6 ways to make your smartphone work for you

Managing your task is a whole lot easier with the right tool

Whether you have an effective way of managing your tasks or if you've never been able to get the right tool for the job, making smarter use of your smartphone can make your life a lot easier. Here's how.

1. Choose a dedicated reminders service that works across devices. Find an application that runs on your work computer and phone, and any personal devices (including your tablet, if you have one). Just as important, you need to be able to add new reminders from any device.

2. Always associate a reminder with a specific time. The whole point of a reminder is that it comes back to haunt you. So make sure that whenever you enter a reminder, you include a specific time when you want to be reminded.

3. Set reminders for the moments when they are actionable. When you're choosing a time for your reminder, think about when you'll have a chance to act on it.

4. Snooze liberally. Once you start using reminders to keep track of most of your bits and pieces, you'll have reminders popping up throughout the day and evening. This is only tolerable if you cut yourself a lot of slack to hit the snooze button. The point is not to get each thing done at a specific moment, but, rather, to keep them from falling off your radar altogether.

• SUPPLIED DATA:

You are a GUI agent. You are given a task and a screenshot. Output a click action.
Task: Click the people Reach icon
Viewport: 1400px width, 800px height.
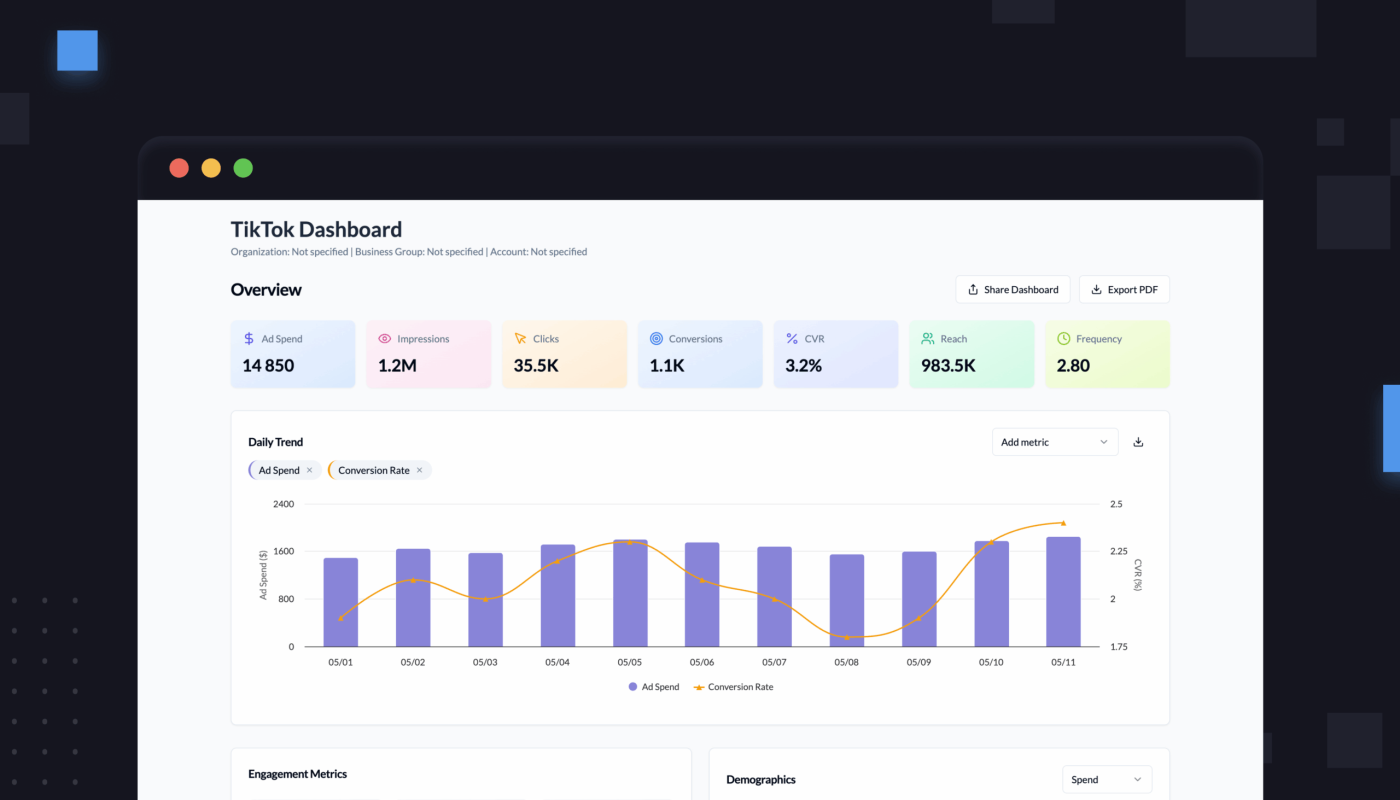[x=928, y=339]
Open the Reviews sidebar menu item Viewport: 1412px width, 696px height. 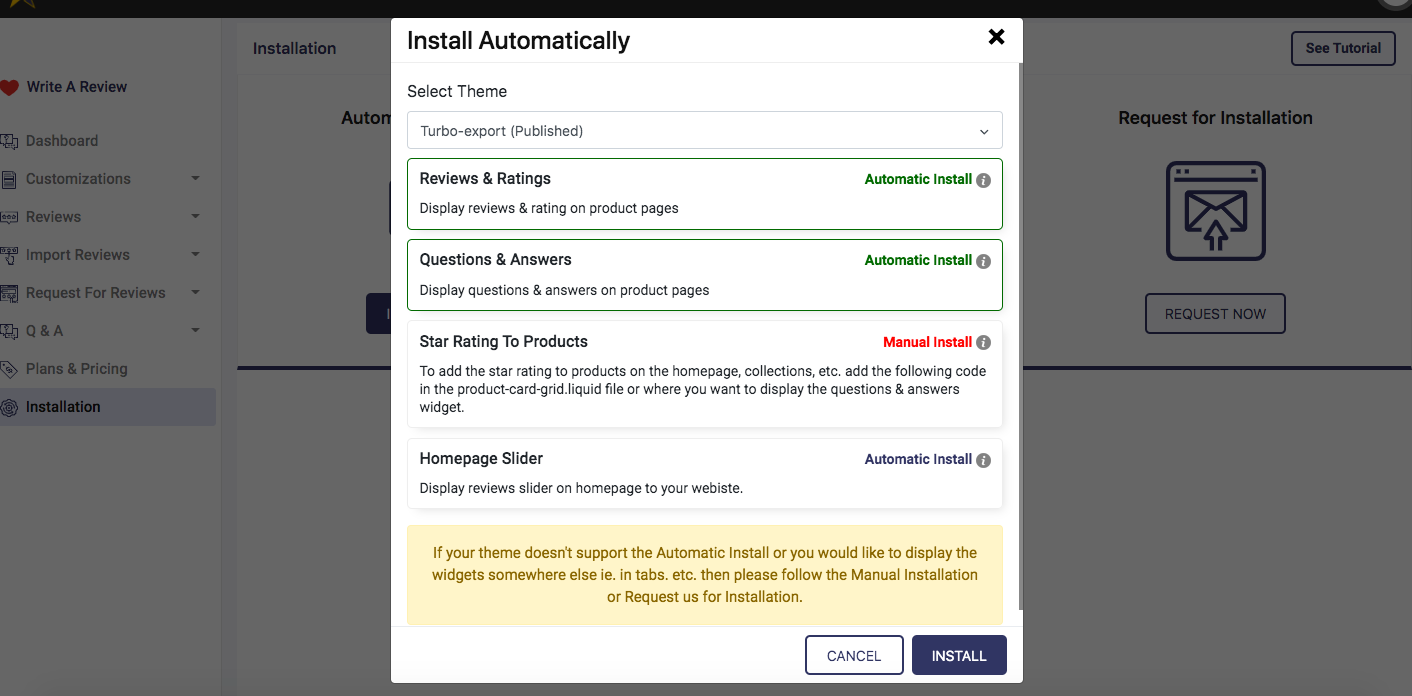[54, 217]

• THINGS TO DO:
A – List the headings of the numbered tips in the smartphone article.
B – According to the smartphone article, what should a reminder always be associated with?

• OUTPUTS FOR THE TASKS:
A –
1. Choose a dedicated reminders service that works across devices.
2. Always associate a reminder with a specific time.
3. Set reminders for the moments when they are actionable.
4. Snooze liberally.

B – A specific time.